Hunters International: Ransomware Out, Data Theft In

The ransomware group Hunters International has announced the cessation of its operations in their previous form. According to cybersecurity firm Group-IB, members of the syndicate deemed the data encryption model unprofitable, high-risk, and largely ineffective. Instead, they are shifting to a new scheme—extortion based solely on data theft.

Experts believe that the group’s key operatives are already preparing a spinoff focused exclusively on blackmail without the use of encryption malware. An internal message circulated within the group in November declared the project’s closure and the beginning of a rebranding effort under the name World Leaks. A new World Leaks website appeared on the dark web on January 1, with its primary aim being the exfiltration of sensitive information for maximum gain—from both victims and interested third parties.

Hunters International had previously targeted prominent entities such as Tata Technologies, the London branch of ICBC, and a cosmetic surgery clinic in Beverly Hills. However, the shift in tactics is driven not only by diminishing profits. In a message to affiliates, the group emphasized that states are increasingly treating ransomware-based extortion as a form of terrorism, and countries failing to act against such crimes risk being labeled as sponsors of terrorism.

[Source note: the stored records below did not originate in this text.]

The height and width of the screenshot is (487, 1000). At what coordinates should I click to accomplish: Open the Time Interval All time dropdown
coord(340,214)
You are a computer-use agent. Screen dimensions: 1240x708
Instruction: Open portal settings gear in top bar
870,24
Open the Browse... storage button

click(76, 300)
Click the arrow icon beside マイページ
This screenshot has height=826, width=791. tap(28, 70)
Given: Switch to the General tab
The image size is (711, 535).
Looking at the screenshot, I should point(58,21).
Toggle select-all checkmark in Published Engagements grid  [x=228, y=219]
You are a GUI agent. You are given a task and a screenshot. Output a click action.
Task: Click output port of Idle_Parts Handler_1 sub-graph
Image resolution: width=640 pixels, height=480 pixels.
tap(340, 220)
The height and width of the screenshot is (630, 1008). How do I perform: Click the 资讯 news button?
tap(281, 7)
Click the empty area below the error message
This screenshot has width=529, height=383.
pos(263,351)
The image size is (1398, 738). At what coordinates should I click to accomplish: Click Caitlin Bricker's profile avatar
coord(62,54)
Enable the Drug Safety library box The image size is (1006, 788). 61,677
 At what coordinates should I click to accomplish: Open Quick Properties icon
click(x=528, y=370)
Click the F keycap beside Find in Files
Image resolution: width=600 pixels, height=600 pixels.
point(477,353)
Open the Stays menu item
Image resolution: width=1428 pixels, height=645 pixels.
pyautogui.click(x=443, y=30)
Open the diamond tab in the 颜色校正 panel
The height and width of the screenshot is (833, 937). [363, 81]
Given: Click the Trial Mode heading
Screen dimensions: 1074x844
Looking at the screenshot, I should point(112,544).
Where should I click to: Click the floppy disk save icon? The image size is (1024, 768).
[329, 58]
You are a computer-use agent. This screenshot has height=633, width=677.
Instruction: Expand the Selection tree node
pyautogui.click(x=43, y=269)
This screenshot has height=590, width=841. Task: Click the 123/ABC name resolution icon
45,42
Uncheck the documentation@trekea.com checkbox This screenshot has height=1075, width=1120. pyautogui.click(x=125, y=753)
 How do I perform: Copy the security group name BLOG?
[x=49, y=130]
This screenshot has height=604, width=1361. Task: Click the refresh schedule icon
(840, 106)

Despite the formal declaration of dissolution, contradictory reports emerged weeks later suggesting that Hunters International may still be operational. This has sparked speculation about internal fragmentation or deliberate misinformation. Nevertheless, the launch of the World Leaks site and the technical documentation of its new toolkit reinforce the group’s transition to a different operational model.

World Leaks invites affiliates to use custom software for data theft, which connects to a management panel via proxy servers. The malicious payloads are distributed by the group’s partners, and the proceeds are split between the affiliates and the developers overseeing the infrastructure.

If the abandonment of ransomware indeed materializes, Hunters International will join the ranks of groups like Karakurt and BianLian, which have already transitioned to pure extortion. This shift indicates that global efforts to combat ransomware are gradually bearing fruit.

Although the overall number of such transitions remains modest, the trend is unmistakable. New groups are emerging with a native focus on data theft alone, such as Mad Liberator. Still, it would be premature to declare ransomware obsolete as a revenue stream.

Nonetheless, increasing law enforcement scrutiny and the introduction of new legislation are making traditional ransomware tactics increasingly perilous. As a result, more cybercriminals are seeking subtler—but equally lucrative—methods of profiting from stolen data.